Il participe à divers Salons, comme Sociétaire ou invité :
- A Paris : Indépendants, Jeune Peinture, SNBA, Automne, Terres Latines, Comparaisons, Salon du Dessin et de la Peinture à l’eau (dont il est le Vice-Président)
- En province : Angers, Charenton (Prix de peinture), Jouy-en-Josas (HEC) Chavenay
- En 2003 la Ville de Saint-Germain-en-Laye lui conacre un hommage avec une grande exposition de ses œuvres. - Œuvres au Musée Municipal de Saint germain-en-Laye et des Baux de Provence.
- Musée du Patrimoine Jean-Aristide RUDEL à Palavas-les-Flots.

Attiré par la peinture religieuse, car l’Art est pour lui une nourriture spirituelle qui a sa place dans les églises, il peint pour les églises de Palavas-les-flots, Fontvieille, Maussane-les-Alpilles, une œuvre d’ « images » comme il la nommait lui-même.

A Saint Germain-en-Laye, il œuvre avec l’association Art Culture et Foi, organisant des expositions de plasticiens chaque année dans l’église, en relation avec la Paroisse.

Carrière Universitaire :

1950 à 1969 : Chargé de cours à l’Ecole des Métiers d’Art et à l’Institut d’Art et d’Archéologie auprès du professeur Chastel.
Appelé au Musée du Louvre par René Huyghe, il est chargé de mission auprès de G.Bazin (Laboratoire et Ateliers de restauration) et contribue à l’organisation des expositions sur Léonard de Vinci.

1952 à 65 : Chargé de mission auprès du laboratoire des Musées en Italie (Istituto del Restauro de Rome)

1961 à 1968 : Professeur d’Histoire de l’Art au lycée Claude Bernard pour la formation des professeurs de dessin.
Chargé de cours au Smith College (Moyen-âge, Renaissance)

mars 1968 : Il crée un enseignement de Technologie de l’Art à l’Institut d’Art, en collaboration avec les professeurs Lassus, Chastel et Jullian.
Maître-assistant, il est désigné président d’une commission interministérielle (Education et Culture) chargée de créer et d’organiser un enseignement des Arts Plastiques à l’Université, avec l’appui des grandes Ecoles d’Art.
Vice-président de l’Association Internationale des Arts Plastiques de l’UNESCO.

1966-69 : Conseiller pédagogique, producteur, pour la Télévision scolaire (ancienne INA) Pour l’Art dans l’Histoire et l’Initiation aux oeuvres

Il crée l’U.E.R. des Arts Plastiques et Sciences de l’Art dans la nouvelle Université de Paris I Panthéon-Sorbonne, avec le soutien des professeurs Baqué et Lassus de l’ENSBA.

1979 : Thèse sur l’organisation de la surface picturale dans la Renaissance Italienne, obtenue avec la Mention très honorable.
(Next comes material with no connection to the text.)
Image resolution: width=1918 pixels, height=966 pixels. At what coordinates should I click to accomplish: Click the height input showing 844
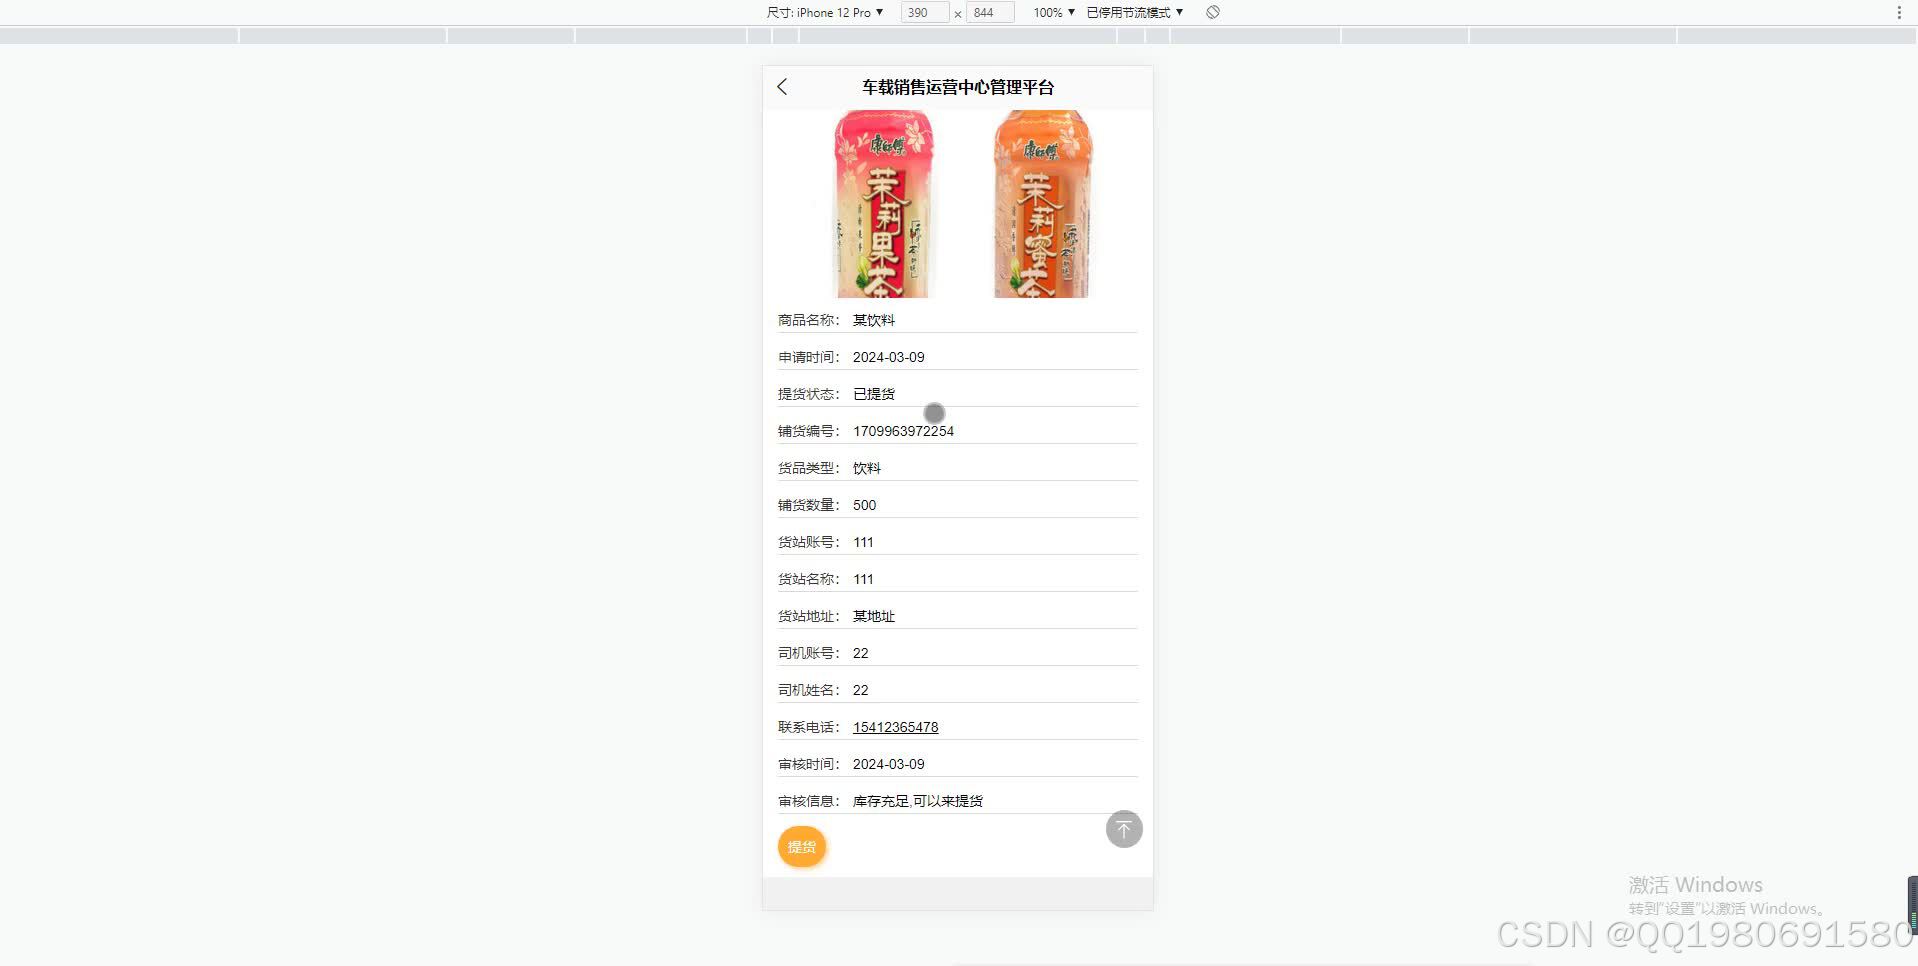point(988,12)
Il devient professeur Emérite.

1982 : Directeur de l’U.E.R. d’Arts Plastiques et Sciences de l’Art ainsi que du Centre de Recherches en Arts Plastiques qu’il s’emploiera à réformer.
Il était en effet très attaché à l’enseignement pratique de l’Art à l’Université, associant les ateliers à l’enseignement traditionnel pour que les étudiants aient l’occasion de « mettre la main à la pâte ».

Il sera pendant trois ans l’Assistant de René Huyghe au Collège de France.
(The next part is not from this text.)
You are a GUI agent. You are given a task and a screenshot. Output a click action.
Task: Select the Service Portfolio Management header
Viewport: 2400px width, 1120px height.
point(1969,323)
De nombreuses relations avec l’Italie (à la Brera de Milan, à l’Istituto del Restauro de Rome, au Musée des Offices de Florence) se traduisent par des articles, publications et participations à des colloques en Italie (Titien, Lotto…)
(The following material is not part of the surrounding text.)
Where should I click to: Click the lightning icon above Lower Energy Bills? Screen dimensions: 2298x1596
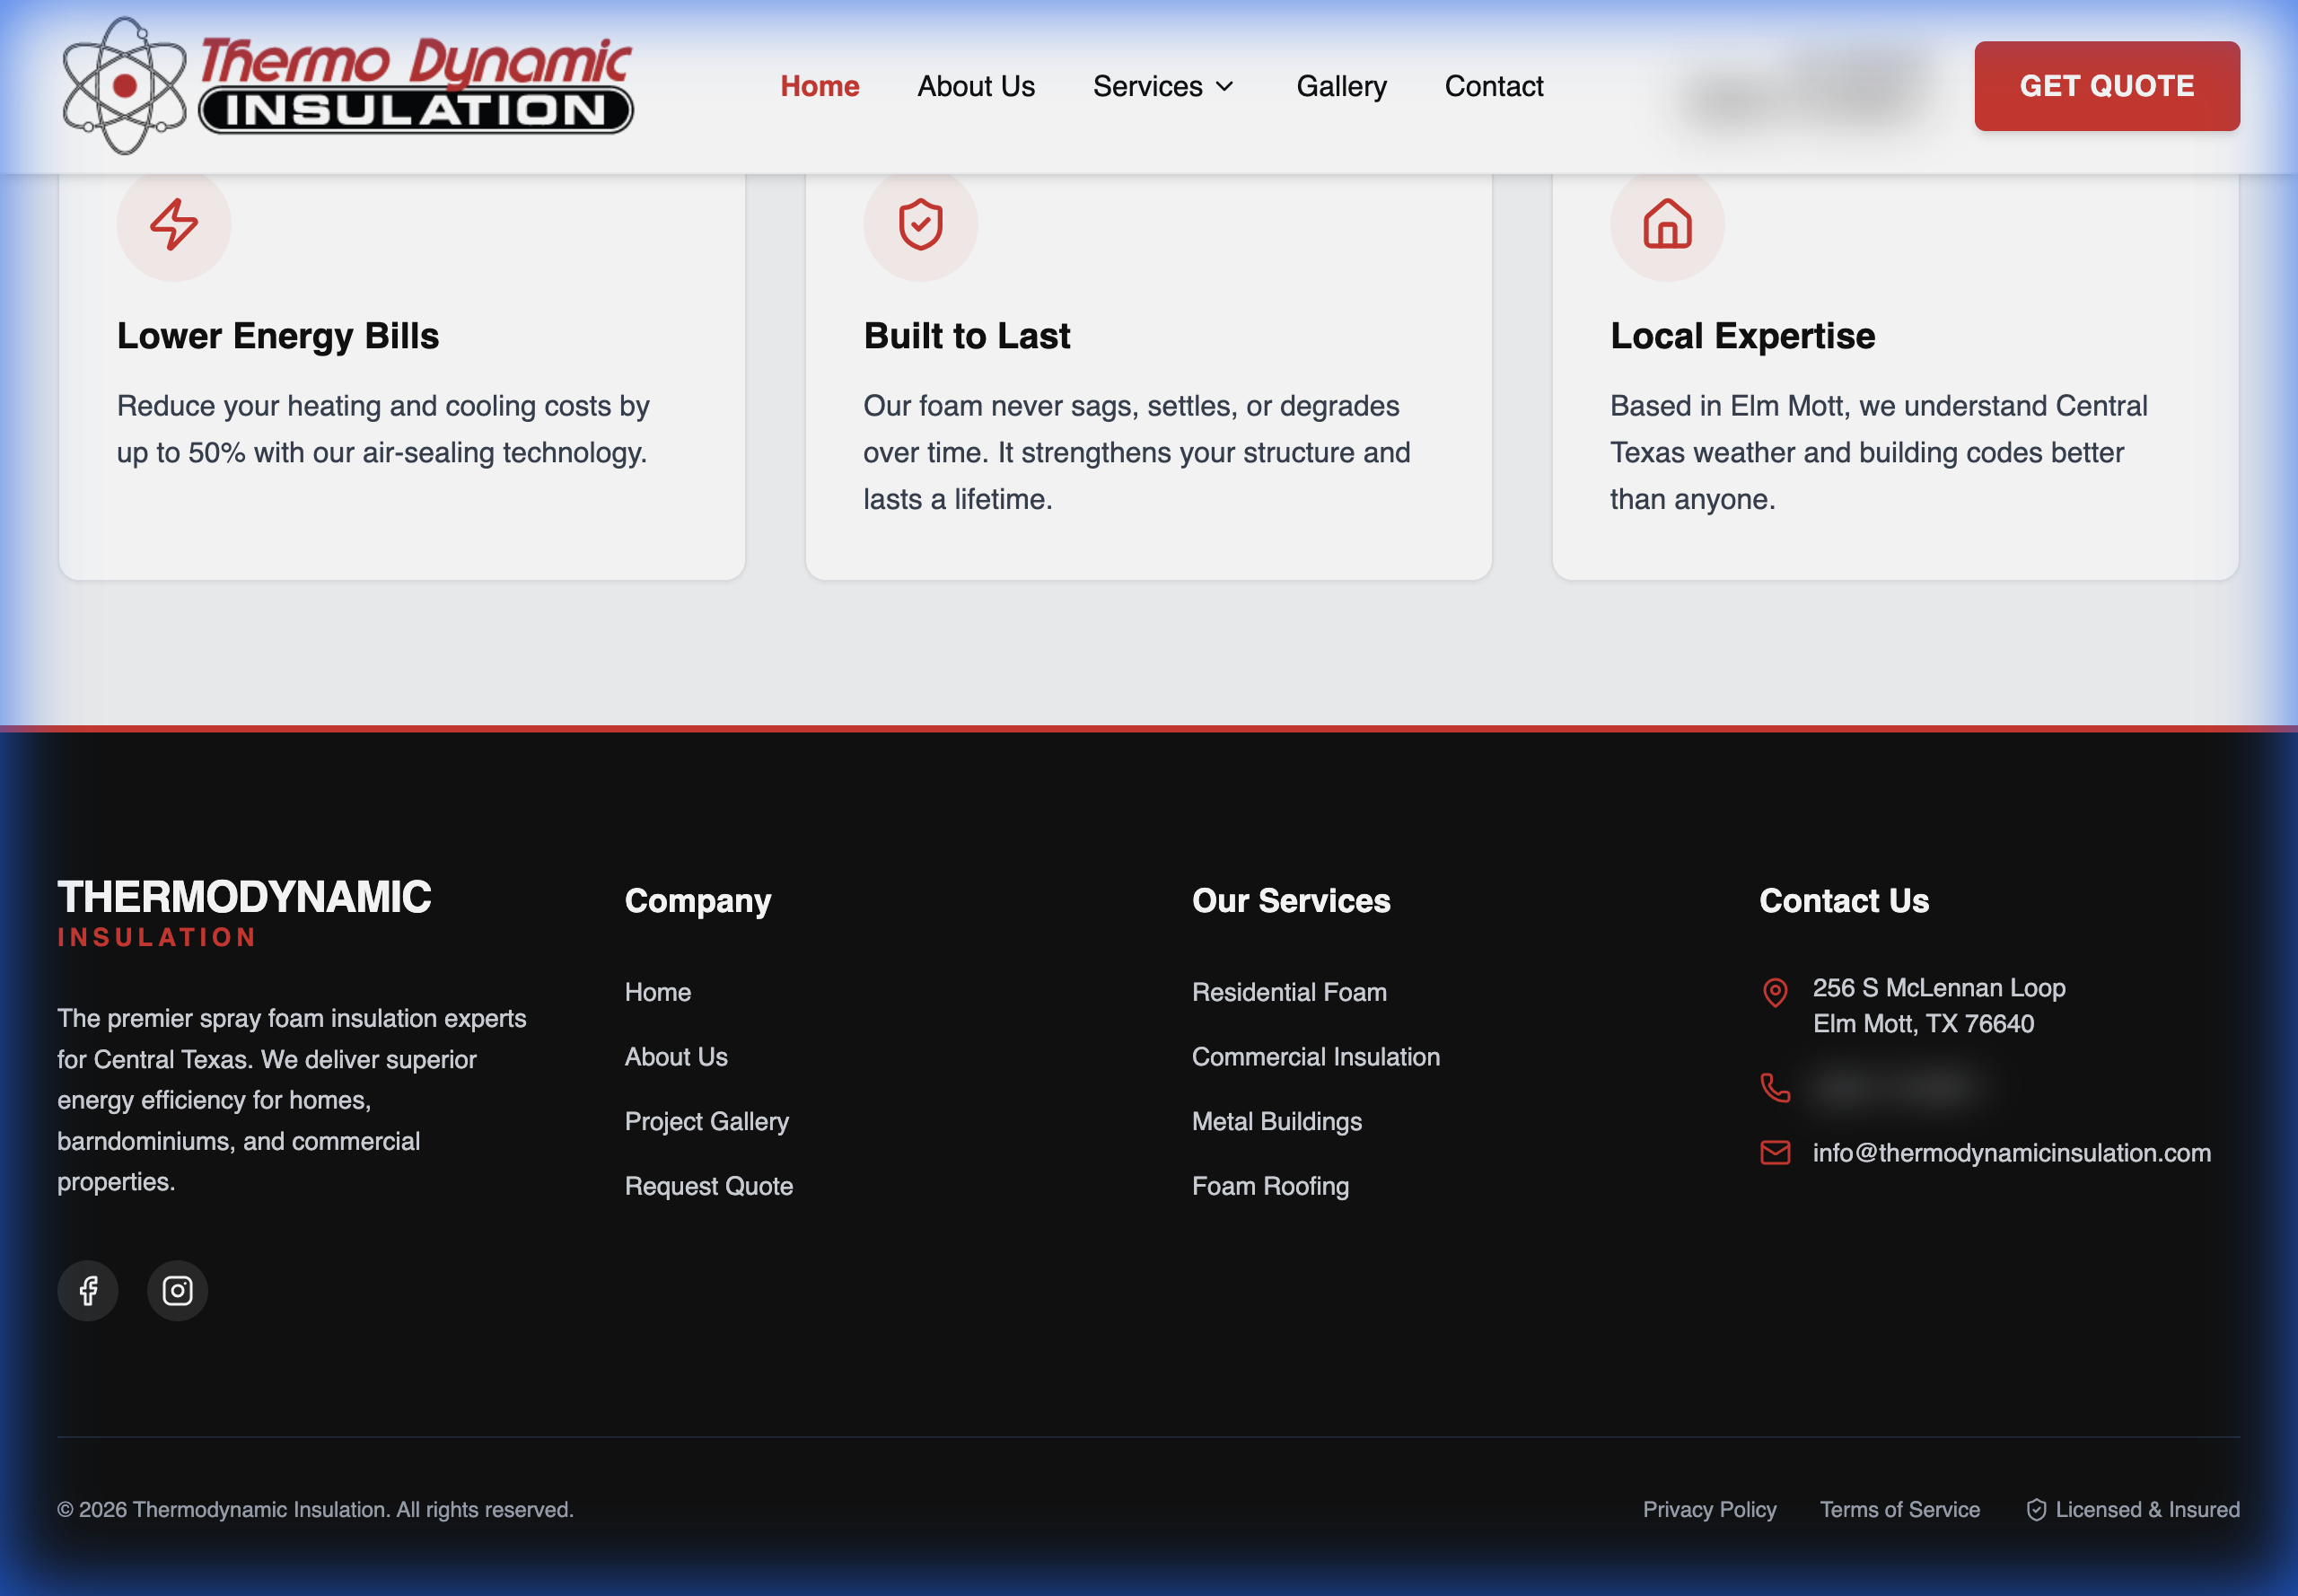click(173, 225)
1950 : Plusieurs ouvrages aux Presses Universitaires (Collection Que Sais-je). Technique de la peinture, ouvrage fondamentalestrégulièrement réédité et traduit dans le monde entier.

Dernière publication Les Techniques de l’Art, rééditée chez Flammarion.
Une œuvre poétique très importante est actuellement inédite.